SN65LVDT34: Power rating of the Integrated Resistor

SN65LVDT34: Confirmation

May
Genius 9880 points
Part Number: SN65LVDT34
Other Parts Discussed in Thread: SN65LVDS34

Hi Team,

Good day.

Customer want to know how to get the 444mW  power rating of the integrated resistor. They want to know the exact power for their desing.  As mention in this link (https://e2e.ti.com/support/interface/f/interface-forum/971283/sn65lvdt34-power-rating-of-the-integrated-resistor)

Regards,

Maynard

  • 0
    TI__Mastermind 35130 points

    Hi Maynard,

    It's from the Differential input current spec. 2.22mA max current at 200mV swing means the resistor is rated for at least 444mW.

    Regards,

    I.K. 

  • 0
    Prodigy 60 points

    I'm missing something. P=IV; 2.22mA * 200mV =444uW

  • 0 in reply to Debbie Walker
    TI__Mastermind 35130 points

    Ah, yes sorry messed up the units there. Correct, it is 444uW using information in the datasheet.

    Regards,

    I.k. 

  • 0
    Prodigy 60 points

    Thanks, so now looking at the power dissipation provided in the datasheet.

    The package for the SN65LVDT34D appears to only be available in the 8 pin SOIC and with 2 receivers per package (no enable function internal termination packages).  The dissipation rating table indicates at 25C it's 725mW.  Where's the discrepancy between the power dissipated in the integrated resistor and what's listed in the table? That would indicate a lot of inefficiency if the power rating for the integrated resistor is in the uW.

  • 0 in reply to Debbie Walker
    TI__Mastermind 35130 points

    The power rating listed in the table is the maximum power that the device can dissipate, and is related to the maximum junction temperature and thermal resistance. This drives additional losses like convection and radiation energy from the package. You can reference these application note for more details:

    https://www.ti.com/lit/an/spra953c/spra953c.pdf

    https://www.ti.com/lit/an/slva462/slva462.pdf

    Regards,

    I.K. 

  • 0
    Prodigy 60 points

    not sure if the last request for information went through so i'll repeat.

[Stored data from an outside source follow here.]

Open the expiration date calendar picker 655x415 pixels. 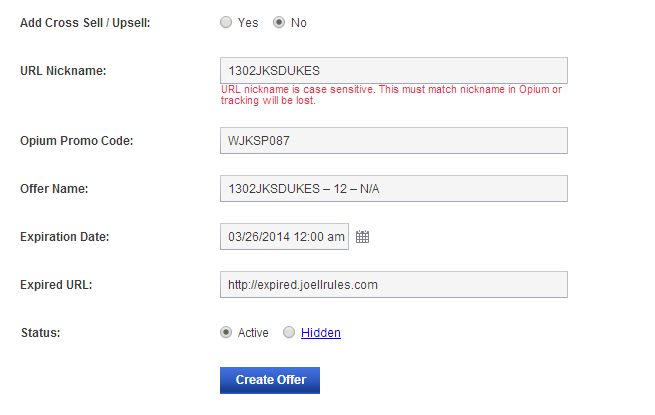pos(362,237)
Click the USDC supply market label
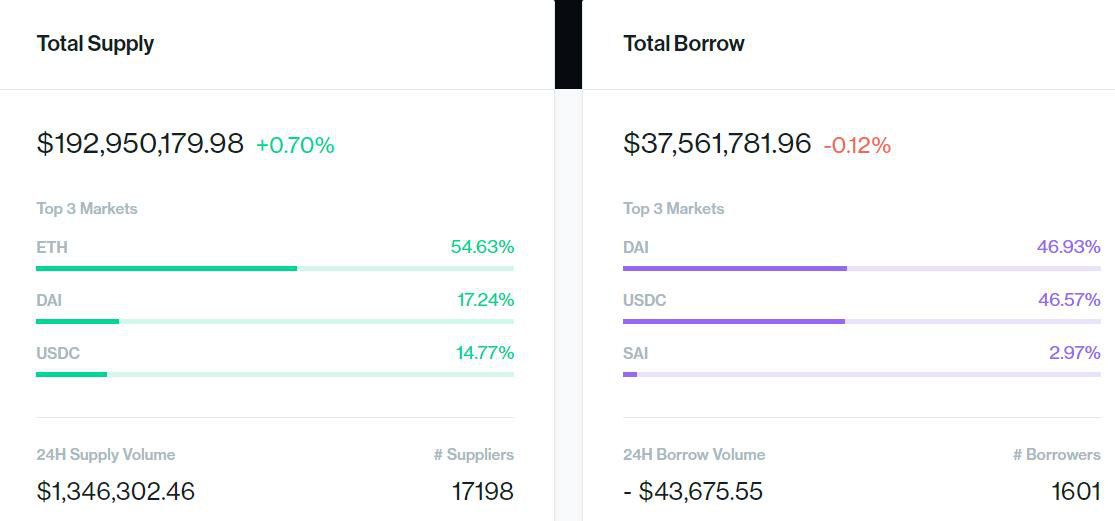Viewport: 1115px width, 521px height. tap(58, 353)
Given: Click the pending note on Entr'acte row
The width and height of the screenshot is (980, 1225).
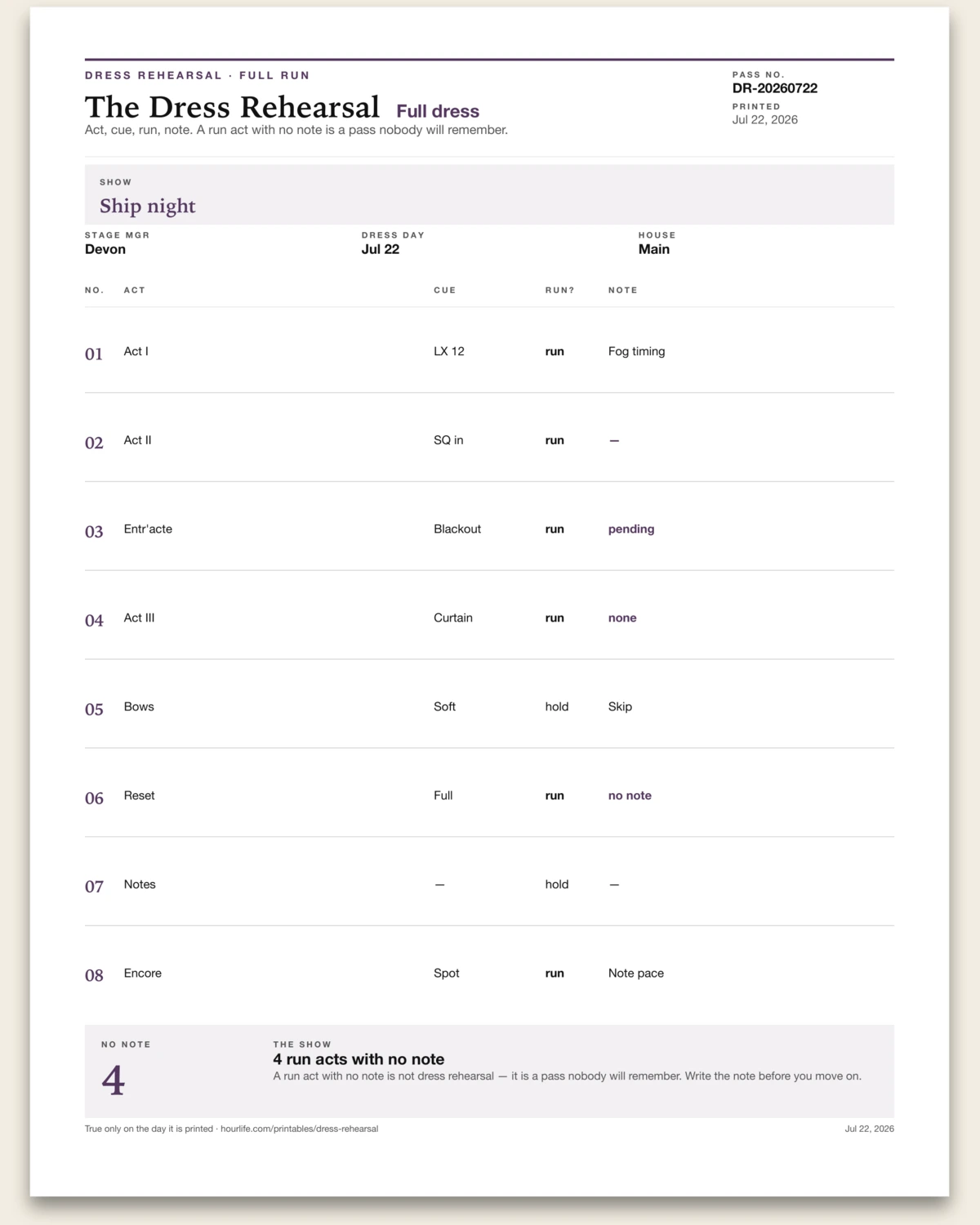Looking at the screenshot, I should (631, 529).
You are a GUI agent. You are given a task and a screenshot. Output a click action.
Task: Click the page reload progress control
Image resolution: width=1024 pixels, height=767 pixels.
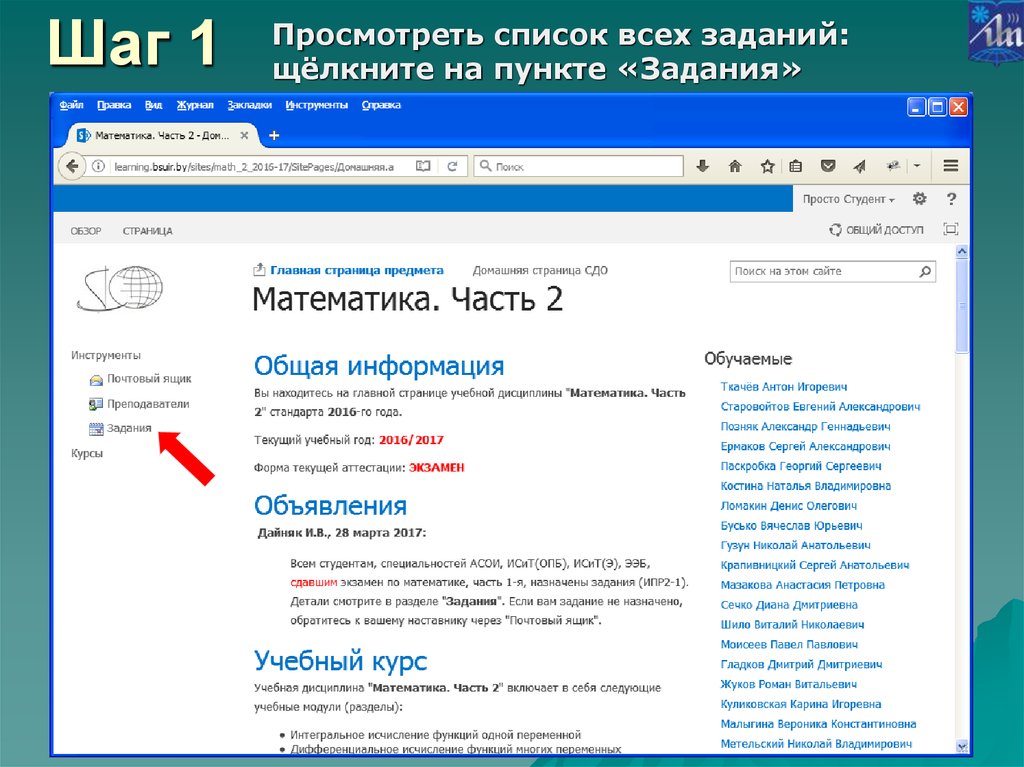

    1) if the recommended magnitude of the differential input voltage for LVDT is 0.8V and the absolute maximum differential voltage is 1V, why is 200mV used to determine the max power rating for the integrated resistor?

    2) How is the margin determined to the absolute max power rating of the integrated resistor? For instance, does TI uses a derating factor such that the max power rating is 2x to 10x > max spec'd.

    3) For the receiver without the integrated resistor (SN65LVDS34) the magnitude differential voltage input is 3V max (versus the 1V max for the device with the integrated resistor). What determines the max diff voltage swing of 3V?

    Thanks

  • 0 in reply to Debbie Walker
    TI__Mastermind 35130 points

    Hi Debbie,

    Sorry for the delay, I've been checking with design to see if they have any input - will keep you updated if there's any other information that can be provided.

    Regards,

    I.K.

  • 0 in reply to Debbie Walker
    TI__Mastermind 35130 points

    Hi Debbie,

    Unfortunately design does not have any further information on these specific questions outside of what's available in the datasheet. Pertaining to the original question though, the main point is that TTL level signals applied to the input violate the absolute max specs listed in the datasheet, and TI will not diverge from these specs in any way that implies that it is okay to operate the device outside of these specs without risk of damage (this applies to all TI parts). 

    Regards,

    I.K.